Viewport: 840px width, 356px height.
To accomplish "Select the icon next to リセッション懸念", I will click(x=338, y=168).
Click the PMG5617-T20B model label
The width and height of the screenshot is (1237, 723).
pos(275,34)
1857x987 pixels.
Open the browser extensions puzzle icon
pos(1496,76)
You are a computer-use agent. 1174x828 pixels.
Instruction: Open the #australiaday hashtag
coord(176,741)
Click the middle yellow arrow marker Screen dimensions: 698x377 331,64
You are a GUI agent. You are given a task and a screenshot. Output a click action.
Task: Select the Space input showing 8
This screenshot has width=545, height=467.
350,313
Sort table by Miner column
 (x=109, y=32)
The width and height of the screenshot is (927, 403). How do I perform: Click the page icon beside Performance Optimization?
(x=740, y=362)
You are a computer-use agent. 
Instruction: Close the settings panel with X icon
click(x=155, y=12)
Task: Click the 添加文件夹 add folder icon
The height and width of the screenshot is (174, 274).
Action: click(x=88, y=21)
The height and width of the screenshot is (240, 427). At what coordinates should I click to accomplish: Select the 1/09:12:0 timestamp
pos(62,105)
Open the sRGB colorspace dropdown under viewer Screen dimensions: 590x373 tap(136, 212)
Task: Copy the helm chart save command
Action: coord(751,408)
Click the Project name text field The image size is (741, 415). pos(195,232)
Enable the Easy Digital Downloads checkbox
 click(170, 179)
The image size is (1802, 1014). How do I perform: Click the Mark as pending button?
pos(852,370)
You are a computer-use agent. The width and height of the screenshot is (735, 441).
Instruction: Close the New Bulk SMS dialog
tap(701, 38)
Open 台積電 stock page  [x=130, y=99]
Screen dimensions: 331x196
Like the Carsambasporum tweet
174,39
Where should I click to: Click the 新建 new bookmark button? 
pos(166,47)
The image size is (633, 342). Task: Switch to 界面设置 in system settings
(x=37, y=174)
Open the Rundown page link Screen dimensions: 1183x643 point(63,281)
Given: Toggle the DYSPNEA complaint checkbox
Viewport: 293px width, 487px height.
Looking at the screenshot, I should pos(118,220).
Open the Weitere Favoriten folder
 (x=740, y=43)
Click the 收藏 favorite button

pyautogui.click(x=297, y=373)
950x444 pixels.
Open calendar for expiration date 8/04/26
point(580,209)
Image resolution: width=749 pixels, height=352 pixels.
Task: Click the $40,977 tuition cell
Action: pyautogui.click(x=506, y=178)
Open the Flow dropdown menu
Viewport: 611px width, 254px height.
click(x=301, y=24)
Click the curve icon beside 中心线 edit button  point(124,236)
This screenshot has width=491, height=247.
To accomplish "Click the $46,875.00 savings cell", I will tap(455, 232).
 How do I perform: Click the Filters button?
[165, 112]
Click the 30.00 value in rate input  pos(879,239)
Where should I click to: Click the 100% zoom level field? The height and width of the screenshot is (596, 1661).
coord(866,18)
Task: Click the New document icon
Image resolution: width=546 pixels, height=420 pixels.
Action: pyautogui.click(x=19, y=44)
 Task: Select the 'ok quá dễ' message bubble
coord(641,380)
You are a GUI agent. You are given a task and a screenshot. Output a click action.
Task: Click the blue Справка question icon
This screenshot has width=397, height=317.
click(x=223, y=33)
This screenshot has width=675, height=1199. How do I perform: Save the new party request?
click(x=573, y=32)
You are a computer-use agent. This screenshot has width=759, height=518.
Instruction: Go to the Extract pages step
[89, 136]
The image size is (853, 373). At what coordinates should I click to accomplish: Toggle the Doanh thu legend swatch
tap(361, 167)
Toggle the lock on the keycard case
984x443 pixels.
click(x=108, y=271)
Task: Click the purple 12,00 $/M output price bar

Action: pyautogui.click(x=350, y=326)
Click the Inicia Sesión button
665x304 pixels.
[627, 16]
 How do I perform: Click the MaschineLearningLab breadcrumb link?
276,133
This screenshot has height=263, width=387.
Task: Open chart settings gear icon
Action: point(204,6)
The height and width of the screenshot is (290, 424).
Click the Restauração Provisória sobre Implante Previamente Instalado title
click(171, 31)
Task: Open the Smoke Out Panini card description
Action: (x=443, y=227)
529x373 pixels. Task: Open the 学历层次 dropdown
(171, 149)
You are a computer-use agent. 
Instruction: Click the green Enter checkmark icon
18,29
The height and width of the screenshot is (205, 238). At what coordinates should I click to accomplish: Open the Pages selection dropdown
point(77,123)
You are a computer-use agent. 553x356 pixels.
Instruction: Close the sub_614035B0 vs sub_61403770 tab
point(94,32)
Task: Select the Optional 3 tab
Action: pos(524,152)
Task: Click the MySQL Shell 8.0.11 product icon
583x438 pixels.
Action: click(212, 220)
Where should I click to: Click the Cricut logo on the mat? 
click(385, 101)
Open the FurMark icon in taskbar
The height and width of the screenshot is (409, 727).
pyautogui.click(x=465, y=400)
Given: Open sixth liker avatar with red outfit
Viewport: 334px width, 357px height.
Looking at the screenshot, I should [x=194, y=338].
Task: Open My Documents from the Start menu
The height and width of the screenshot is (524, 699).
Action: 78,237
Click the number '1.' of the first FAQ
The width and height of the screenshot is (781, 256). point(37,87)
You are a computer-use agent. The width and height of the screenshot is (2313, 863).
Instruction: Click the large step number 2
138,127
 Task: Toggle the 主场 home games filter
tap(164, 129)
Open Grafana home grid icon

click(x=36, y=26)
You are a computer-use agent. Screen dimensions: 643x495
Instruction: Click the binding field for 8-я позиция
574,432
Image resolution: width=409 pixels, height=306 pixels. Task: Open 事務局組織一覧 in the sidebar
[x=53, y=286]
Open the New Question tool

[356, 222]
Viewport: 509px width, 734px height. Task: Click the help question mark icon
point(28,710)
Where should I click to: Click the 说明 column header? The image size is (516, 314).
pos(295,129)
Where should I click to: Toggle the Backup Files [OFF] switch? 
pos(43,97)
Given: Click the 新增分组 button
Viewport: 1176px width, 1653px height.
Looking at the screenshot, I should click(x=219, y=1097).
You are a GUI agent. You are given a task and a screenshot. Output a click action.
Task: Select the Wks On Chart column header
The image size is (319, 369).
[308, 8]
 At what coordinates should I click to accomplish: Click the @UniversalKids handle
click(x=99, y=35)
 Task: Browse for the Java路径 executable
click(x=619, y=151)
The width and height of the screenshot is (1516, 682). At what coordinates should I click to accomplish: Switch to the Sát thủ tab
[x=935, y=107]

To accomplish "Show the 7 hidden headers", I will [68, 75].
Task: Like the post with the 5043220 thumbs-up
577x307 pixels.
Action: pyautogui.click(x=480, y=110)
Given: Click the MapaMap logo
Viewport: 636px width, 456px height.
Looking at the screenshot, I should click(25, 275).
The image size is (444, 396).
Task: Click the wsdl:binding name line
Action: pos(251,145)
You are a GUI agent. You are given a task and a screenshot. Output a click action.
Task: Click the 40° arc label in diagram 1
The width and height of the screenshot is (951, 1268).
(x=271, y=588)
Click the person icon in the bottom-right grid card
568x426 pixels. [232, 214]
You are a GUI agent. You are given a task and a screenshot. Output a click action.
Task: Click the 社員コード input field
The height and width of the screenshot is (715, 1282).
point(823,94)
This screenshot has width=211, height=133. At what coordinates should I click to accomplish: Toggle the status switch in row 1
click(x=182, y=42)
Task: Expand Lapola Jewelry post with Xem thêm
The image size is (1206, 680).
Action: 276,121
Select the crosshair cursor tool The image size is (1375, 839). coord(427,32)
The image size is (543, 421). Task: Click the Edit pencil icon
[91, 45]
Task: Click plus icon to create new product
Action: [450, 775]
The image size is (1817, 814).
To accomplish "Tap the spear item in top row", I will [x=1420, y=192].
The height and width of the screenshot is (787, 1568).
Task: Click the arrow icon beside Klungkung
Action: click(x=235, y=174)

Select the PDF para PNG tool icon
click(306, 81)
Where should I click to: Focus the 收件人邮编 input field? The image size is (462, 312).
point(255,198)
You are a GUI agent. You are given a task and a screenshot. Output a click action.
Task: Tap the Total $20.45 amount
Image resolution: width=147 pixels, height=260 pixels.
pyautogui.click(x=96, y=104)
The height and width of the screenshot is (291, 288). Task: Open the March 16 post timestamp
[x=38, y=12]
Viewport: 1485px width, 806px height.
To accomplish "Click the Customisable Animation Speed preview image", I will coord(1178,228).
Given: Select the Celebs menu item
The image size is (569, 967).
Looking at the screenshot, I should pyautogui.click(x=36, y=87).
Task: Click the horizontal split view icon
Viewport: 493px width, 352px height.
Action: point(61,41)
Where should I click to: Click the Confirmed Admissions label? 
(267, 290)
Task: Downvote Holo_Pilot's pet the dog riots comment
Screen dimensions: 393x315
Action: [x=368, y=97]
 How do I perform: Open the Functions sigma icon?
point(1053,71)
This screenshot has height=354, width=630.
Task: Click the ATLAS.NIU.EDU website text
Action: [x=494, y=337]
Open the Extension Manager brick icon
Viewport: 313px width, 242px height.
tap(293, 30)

────────

* [WORK INSTRUCTION]
Begin at the line containing "Given: Select the Celebs menu item" and reproduce every line through the last one in the records above, exactly.

* [PROBLEM SOLUTION]
Given: Select the Celebs menu item
The image size is (569, 967).
Looking at the screenshot, I should pyautogui.click(x=36, y=87).
Task: Click the horizontal split view icon
Viewport: 493px width, 352px height.
Action: point(61,41)
Where should I click to: Click the Confirmed Admissions label? 
(267, 290)
Task: Downvote Holo_Pilot's pet the dog riots comment
Screen dimensions: 393x315
Action: [x=368, y=97]
 How do I perform: Open the Functions sigma icon?
point(1053,71)
This screenshot has height=354, width=630.
Task: Click the ATLAS.NIU.EDU website text
Action: [x=494, y=337]
Open the Extension Manager brick icon
Viewport: 313px width, 242px height.
tap(293, 30)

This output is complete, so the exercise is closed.